• _What is needed_
Nothing but the records themselves, exactly as written, should appear in the reply; leave out the pictures.

------------

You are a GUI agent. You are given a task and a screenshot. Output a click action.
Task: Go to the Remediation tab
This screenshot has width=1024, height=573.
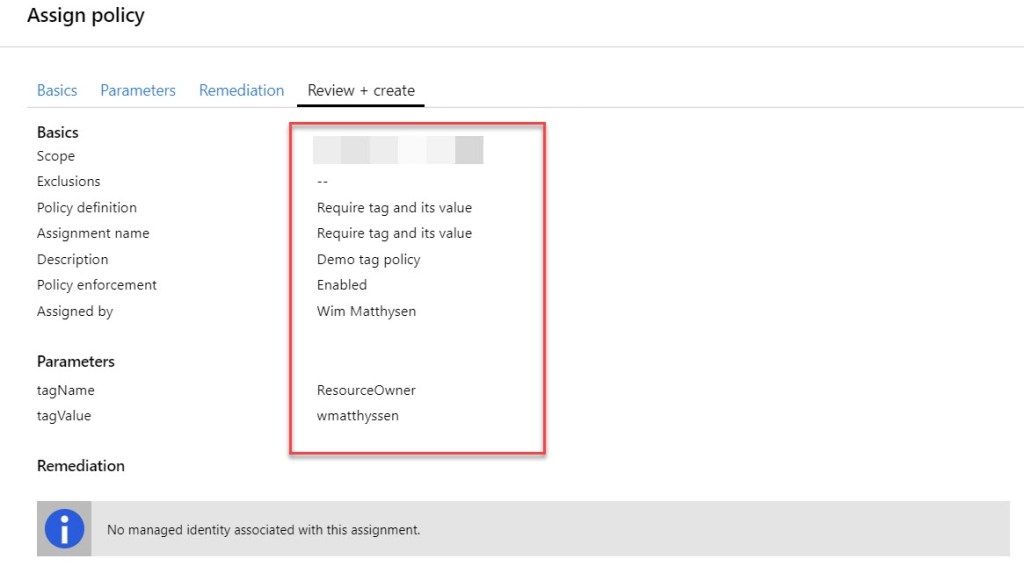(x=241, y=90)
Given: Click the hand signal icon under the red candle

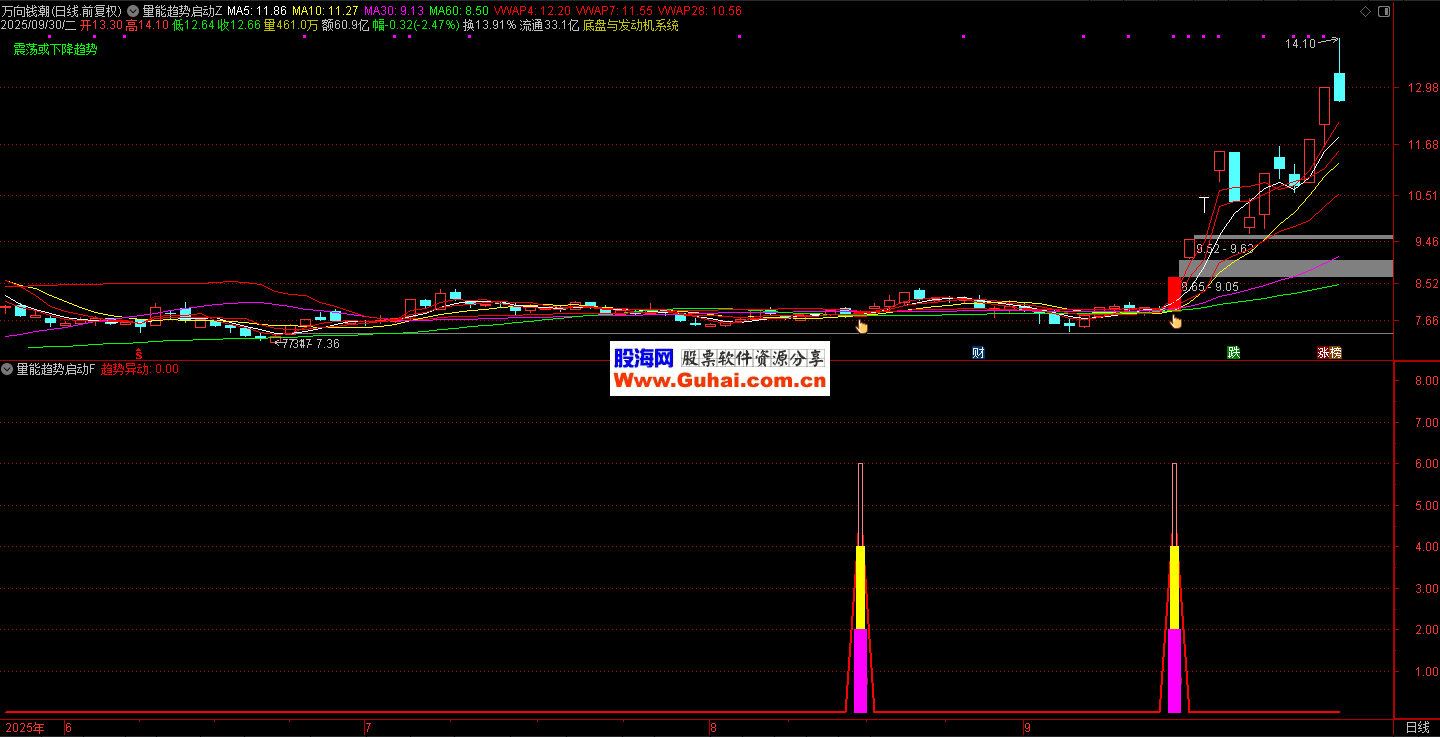Looking at the screenshot, I should [x=1176, y=322].
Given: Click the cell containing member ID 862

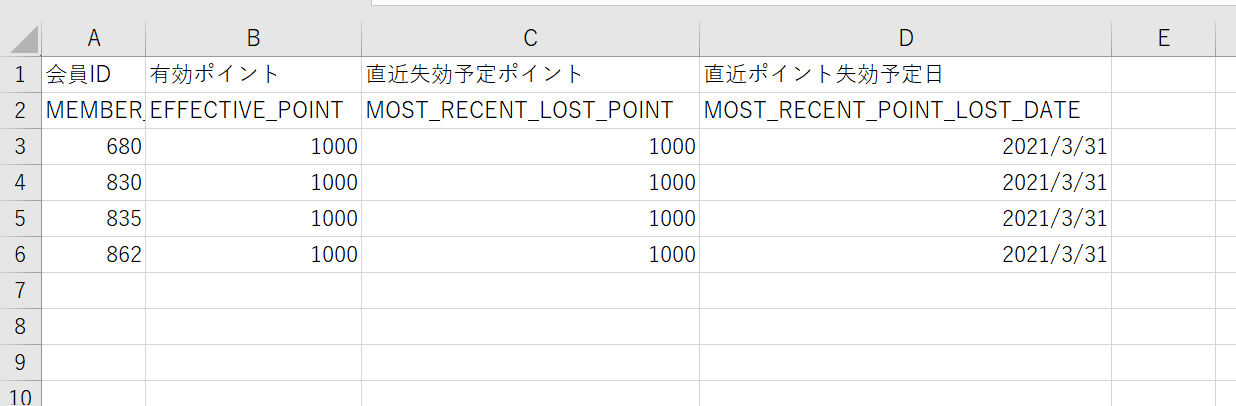Looking at the screenshot, I should (x=94, y=254).
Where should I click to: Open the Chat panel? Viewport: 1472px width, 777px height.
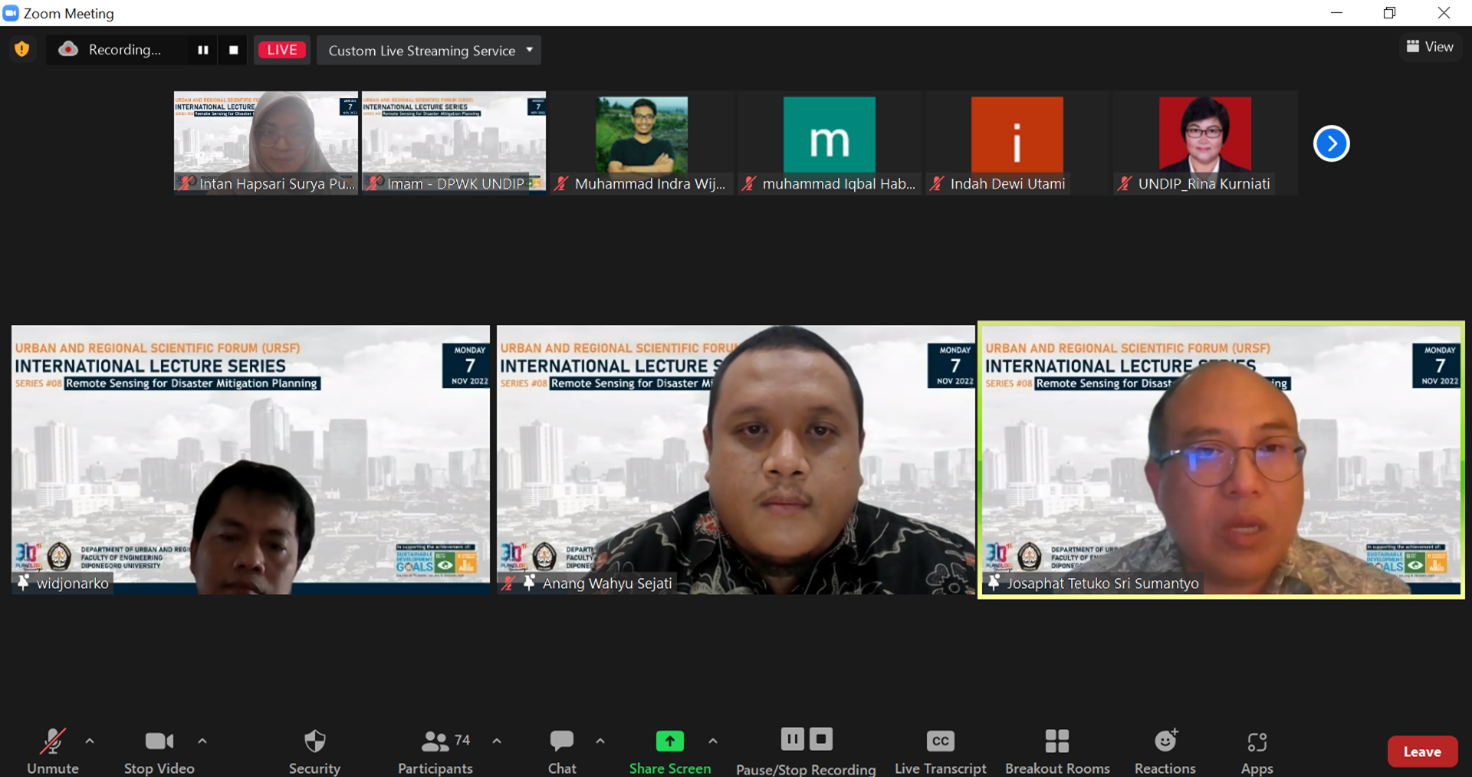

------------

• _Output below_
You are a GUI agent. You are given a task and a screenshot. Output a click action.
Task: Go to the Remediation tab
This screenshot has width=1024, height=573.
(x=241, y=90)
Given: Click the hand signal icon under the red candle

Looking at the screenshot, I should [x=1176, y=322].
Given: Click the cell containing member ID 862

Looking at the screenshot, I should (x=94, y=254).
Where should I click to: Open the Chat panel? Viewport: 1472px width, 777px height.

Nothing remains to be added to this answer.